_WHAT IS NEEDED_
Please write out exactly the lines that begin at the line containing "Task: Open the filezilla tile" and run to the end of the records.
[Opening PROVIDED INFORMATION section]
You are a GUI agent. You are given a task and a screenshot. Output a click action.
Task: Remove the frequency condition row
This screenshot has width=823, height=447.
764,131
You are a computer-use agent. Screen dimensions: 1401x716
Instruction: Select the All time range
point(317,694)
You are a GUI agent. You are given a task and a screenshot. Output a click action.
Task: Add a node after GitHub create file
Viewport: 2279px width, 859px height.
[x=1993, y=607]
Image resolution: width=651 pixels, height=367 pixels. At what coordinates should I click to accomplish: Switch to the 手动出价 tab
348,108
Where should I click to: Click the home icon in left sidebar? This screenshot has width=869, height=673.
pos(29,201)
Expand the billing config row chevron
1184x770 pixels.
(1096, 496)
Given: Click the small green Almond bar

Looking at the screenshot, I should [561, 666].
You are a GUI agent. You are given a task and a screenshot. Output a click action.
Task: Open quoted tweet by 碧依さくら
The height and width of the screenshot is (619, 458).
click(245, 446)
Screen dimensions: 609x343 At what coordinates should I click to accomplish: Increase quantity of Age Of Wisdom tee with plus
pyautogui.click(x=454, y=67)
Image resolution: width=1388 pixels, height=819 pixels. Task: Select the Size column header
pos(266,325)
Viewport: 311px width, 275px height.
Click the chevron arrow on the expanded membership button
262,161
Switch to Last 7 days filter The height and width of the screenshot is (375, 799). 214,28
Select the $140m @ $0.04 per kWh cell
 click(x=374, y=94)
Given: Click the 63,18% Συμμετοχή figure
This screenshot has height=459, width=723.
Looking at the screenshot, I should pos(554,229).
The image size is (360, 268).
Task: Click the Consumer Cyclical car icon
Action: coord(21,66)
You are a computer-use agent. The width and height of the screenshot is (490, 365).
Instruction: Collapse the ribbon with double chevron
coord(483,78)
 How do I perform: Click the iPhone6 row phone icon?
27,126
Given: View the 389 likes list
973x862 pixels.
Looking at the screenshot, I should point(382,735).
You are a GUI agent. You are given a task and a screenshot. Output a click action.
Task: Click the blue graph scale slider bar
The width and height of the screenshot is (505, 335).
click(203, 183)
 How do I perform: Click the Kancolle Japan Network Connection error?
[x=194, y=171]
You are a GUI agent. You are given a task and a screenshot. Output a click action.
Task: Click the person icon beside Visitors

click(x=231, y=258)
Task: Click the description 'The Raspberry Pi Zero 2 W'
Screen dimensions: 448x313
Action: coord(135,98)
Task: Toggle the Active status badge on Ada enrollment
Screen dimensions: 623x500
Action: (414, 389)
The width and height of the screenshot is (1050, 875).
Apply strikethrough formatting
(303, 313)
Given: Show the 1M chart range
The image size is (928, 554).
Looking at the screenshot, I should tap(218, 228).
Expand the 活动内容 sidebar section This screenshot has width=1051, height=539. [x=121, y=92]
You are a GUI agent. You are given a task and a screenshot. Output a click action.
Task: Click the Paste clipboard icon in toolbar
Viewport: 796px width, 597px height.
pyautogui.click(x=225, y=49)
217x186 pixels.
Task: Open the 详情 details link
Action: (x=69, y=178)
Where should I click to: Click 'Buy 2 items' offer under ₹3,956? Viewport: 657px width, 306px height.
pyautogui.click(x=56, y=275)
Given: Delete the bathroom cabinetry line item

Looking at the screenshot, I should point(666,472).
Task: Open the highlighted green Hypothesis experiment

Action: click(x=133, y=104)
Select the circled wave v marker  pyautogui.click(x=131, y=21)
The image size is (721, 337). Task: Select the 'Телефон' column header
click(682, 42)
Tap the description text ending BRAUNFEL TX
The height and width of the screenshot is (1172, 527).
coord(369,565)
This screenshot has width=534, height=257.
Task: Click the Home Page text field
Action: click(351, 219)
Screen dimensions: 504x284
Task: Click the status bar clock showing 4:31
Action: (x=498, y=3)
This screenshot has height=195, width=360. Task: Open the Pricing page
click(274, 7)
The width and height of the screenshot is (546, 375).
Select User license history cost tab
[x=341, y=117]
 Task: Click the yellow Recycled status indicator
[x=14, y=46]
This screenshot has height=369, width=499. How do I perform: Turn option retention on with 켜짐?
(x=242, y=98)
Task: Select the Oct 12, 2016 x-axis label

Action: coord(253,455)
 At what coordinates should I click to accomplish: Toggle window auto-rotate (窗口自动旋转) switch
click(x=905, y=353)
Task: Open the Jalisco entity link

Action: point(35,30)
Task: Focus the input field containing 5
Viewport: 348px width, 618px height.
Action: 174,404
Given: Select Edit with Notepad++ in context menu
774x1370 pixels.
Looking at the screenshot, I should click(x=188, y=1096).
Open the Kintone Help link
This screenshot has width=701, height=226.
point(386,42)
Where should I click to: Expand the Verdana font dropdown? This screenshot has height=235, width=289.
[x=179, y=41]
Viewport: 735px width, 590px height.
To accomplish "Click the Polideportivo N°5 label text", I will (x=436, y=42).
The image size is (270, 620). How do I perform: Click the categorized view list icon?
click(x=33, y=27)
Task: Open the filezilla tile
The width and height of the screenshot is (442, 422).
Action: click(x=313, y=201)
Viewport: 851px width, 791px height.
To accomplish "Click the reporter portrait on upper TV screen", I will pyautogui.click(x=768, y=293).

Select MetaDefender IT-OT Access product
[Closing PROVIDED INFORMATION section]
_SOLUTION TO THIS PROBLEM_
Task: Open the filezilla tile
The width and height of the screenshot is (442, 422).
Action: click(x=313, y=201)
Viewport: 851px width, 791px height.
To accomplish "Click the reporter portrait on upper TV screen", I will pyautogui.click(x=768, y=293).

Select MetaDefender IT-OT Access product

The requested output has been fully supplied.